Il 19enne ha forzato il braccialetto elettronico e lo ha gettato in un terreno adiacente la sua abitazione
Allertati dalla Centrale Operativa per un allarme al braccialetto elettronico i Carabinieri di Messina Centro hanno scoperto che il giovane agli arresti domiciliari aveva anche droga.
Pertanto stanotte i militari hanno provveduto ad arrestare un 19enne messinese per il reato di “detenzione ai fini di spaccio di sostanze stupefacenti”.
Ad operare sono stati i militari della Stazione di Messina Arcivescovado che allertati dalla Centrale Operativa hanno effettuato un controllo presso l’abitazione di un giovane messinese, sottoposto alla misura degli arresti domiciliari con braccialetto elettronico.
I Carabinieri, all’interno dell’abitazione hanno constatato che il giovane, dopo avere forzato il dispositivo elettronico, lo ha gettato in un terreno adiacente.
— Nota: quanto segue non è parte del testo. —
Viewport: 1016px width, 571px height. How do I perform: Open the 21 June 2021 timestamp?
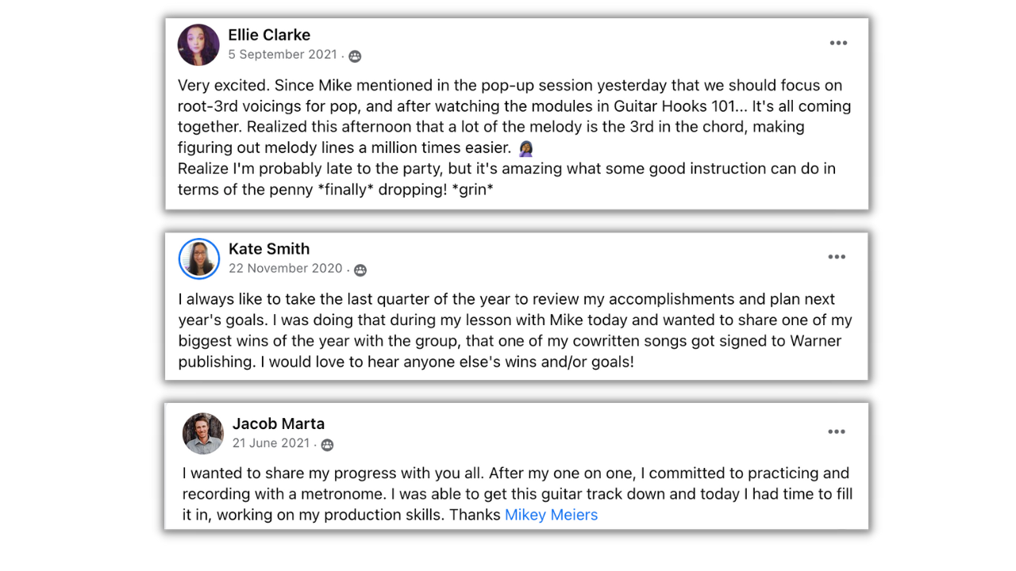[x=271, y=443]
Insospettiti da un forte odore di sostanza stupefacente, hanno eseguito una perquisizione domiciliare trovando nell’appartamento 73 grammi di marijuana e altri sette grammi di hashish.
Pertanto il 19enne è stato condotto in caserma dove, definito il quadro indiziario, è stato dichiarato in arresto e sottoposto agli arresti domiciliari presso la propria abitazione, a disposizione dell’autorità giudiziaria in attesa dell’udienza del giudice.
Tutta la droga rinvenuta è stata sequestrata e inviata ai Carabinieri del RIS di Messina per le analisi di laboratorio.